Double Opt-In

Ein sogenannter Double Opt-In (in etwa: doppelte Entscheidung dafür) ist ein Zustimmungsverfahren für Verbraucher. Im Online Marketing – und vor allem im E-Mail Marketing – müssen Verbraucher eine vorherige Zustimmung zu einem Abonnement oder zum Erhalt von Informationen nochmals bestätigen. Damit grenzt sich das Verfahren vom einfachen Opt-In ab.

Beim Double Opt-In wird einem User, der sich beispielsweise für ein Newsletter-Abonnement mit seiner Mail-Adresse eingetragen hat, mit einer Bestätigungsmail an diese Adresse und einem beigefügten Link zur Zustimmung aufgefordert, das im Voraus abgeschlossene Abonnement zu bestätigen. Bestätigt der User zweifach, wird er in den Verteiler aufgenommen und das betriebene Marketing ist somit als Permission Marketing zu betrachten.

Der User soll durch dieses Verfahren mit einer Absicherung vor Spam-Nachrichten geschützt werden. Für die Werbetreibenden, die Mails mit kommerziellem Inhalt verschicken, kommt ein Opt-In-Verfahren auch einem Rechtsschutz gleich. Denn laut dem Gesetz gegen unlauteren Wettbewerb, §7 Absatz 2, heißt es:

Eine unzumutbare Belästigung ist stets anzunehmen […] bei Werbung unter Verwendung einer automatischen Anrufmaschine, eines Faxgerätes oder elektronischer Post, ohne dass eine vorherige ausdrückliche Einwilligung des Adressaten vorliegt.

Der Deutsche Dialogmarketing Verband (DDV) und andere Vereinigungen empfehlen das Verfahren des Double Opt-In für seriöses Marketing. Hierbei wird auch ausgeschlossen, dass der Verbraucher die falsche Adresse angegeben hat und bei einem einfachen Opt-In keine Nachrichten erhalten würde.

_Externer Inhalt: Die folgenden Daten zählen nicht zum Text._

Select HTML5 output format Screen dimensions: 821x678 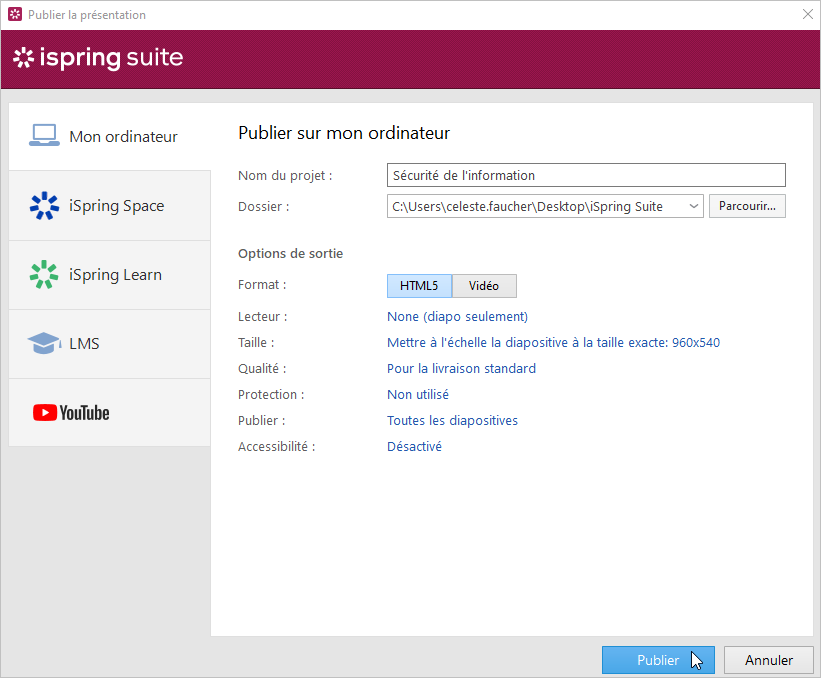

Außerdem wird die Möglichkeit, seine erste Entscheidung zu revidieren, gegeben.

Unterscheiden lässt sich das Double Opt-In vom Confirmed Opt-In. Bei letzterem Verfahren gibt es zwar eine Mail an den Verbraucher, der einer solchen Bestätigungsmail zuvor zugestimmt hat, allerdings gibt es keinen Bestätigungslink. Bei einer Umentscheidung müsste der Verbraucher hier aktiv widersprechen.

Bis dato ist das Double Opt-In-Verfahren keine Pflicht im Marketing. Es bietet allerdings eine gewisse (wenn auch nicht umfassende) Rechtssicherheit; aber: verschiedene Gerichte stuften auch die Bestätigungsmails mitunter als Spam ein. Es muss daher bei diesen besonders darauf geachtet werden, dass keine Werbeinhalte enthalten sind und sie sich lediglich auf das Bestätigungsverfahren beziehen.

Da es mit Hilfe des Double Opt-In zumindest theoretisch immer einen Nachweis für die Bestätigung eines Verbrauchers zur Einwilligung bei Abonnements etc. gibt, ist dieses Verfahren im Marketing prominent. Das E-Mail Marketing nutzt in Deutschland vorwiegend diese Option und allgemein ist es für die Adressgenerierung beliebt.